ABOUT THE OFFICE
The Office of the Privacy Commissioner for Bermuda was established as an independent public office in accordance with the Personal Information Protection Act 2016 (PIPA). The mandate of the Privacy Commissioner is to regulate the use of personal information by organisations in a manner which recognizes both the need to protect the rights of individuals in relation to their personal information and the need for organisations to use personal information for legitimate purposes, among other duties.
MEET THE COMMISSIONER
Alexander McD White
Commissioner White has served as Bermuda's first Privacy Commissioner since January 2020. He is a lawyer qualified to practice law in the United States and a former US federal privacy adviser and IAPP Advisory Board member, with experience working in the insurance industry and managing a state government's privacy program.
He holds a variety of privacy, legal, cybersecurity, and risk management qualifications and is a two-time graduate of the University of Georgia (US).
ABOUT OUR SYMBOLS
One of the many things that Bermuda is famous for is its window shutters. These distinctive blinds are a wonderful metaphor for privacy: you can choose whether you want them to be open to the world or more closed depending on your comfort level or daily needs.
As an iconic symbol of Bermuda and privacy, these blinds are the inspiration for the logo of the Office of the Privacy Commissioner.

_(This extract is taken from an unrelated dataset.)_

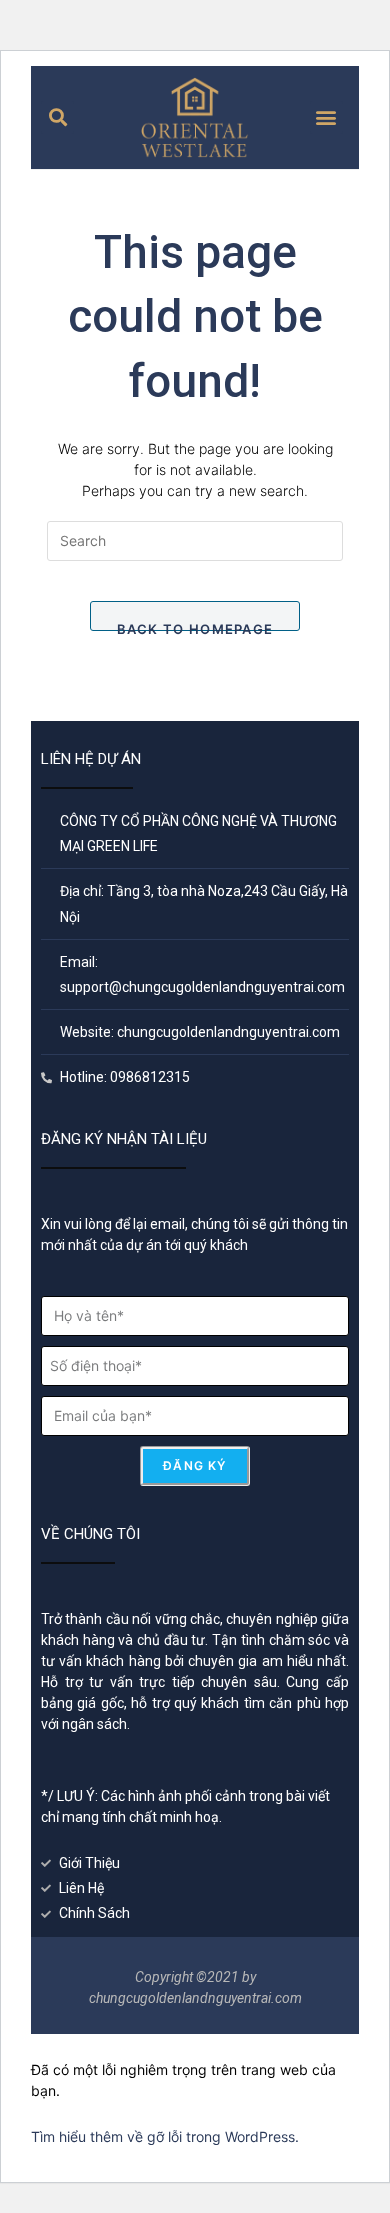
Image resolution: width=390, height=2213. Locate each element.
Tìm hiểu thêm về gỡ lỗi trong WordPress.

Bermuda's national motto, Quo Fata Ferunt, comes from the Aeneid. Like the first Bermudians, Virgil's Trojans found themselves shipwrecked. Considering what to do next, they decided that wherever the Fates may take them, they will follow and persevere.
With a cheeky, one-letter adjustment to "Quo Data Ferunt" the Office of the Privacy Commissioner commits to following wherever the data may lead and to persevering in the protection of individuals' rights and freedoms.
For more on the island's crest and motto, see: "Lot more to our Island’s motto" by George L Cook.
Inspired by the natural beauty of standing at the Bermudian shore, the Office of the Privacy Commissioner adopted as its colours the pink of wet sand, the teal of shallow bays, and the deep blue of the Sargasso Sea.
Rights and responsibilities relating to data privacy are set out in the Personal Information Protection Act 2016 (PIPA). Bermuda's PIPA received Royal Assent on 27 July 2016. Sections relating to the appointment of the Privacy Commissioner were enacted on 2 December 2016, including the creation of the Office as well as those duties and powers relevant to its operation in the period leading up to the implementation of the whole Act. The Commissioner also works to facilitate the advancement of consequential amendments to other Acts in order to harmonise them with PIPA.
The Office of the Privacy Commissioner for Bermuda (PrivCom) is an independent supervisory authority established in accordance with the Personal Information Protection Act 2016 (PIPA).
The mandate of the Privacy Commissioner is to regulate the use of personal information by organisations in a manner which recognizes both the need to protect the rights of individuals in relation to their personal information and the need for organisations to use personal information for legitimate purposes, among other duties.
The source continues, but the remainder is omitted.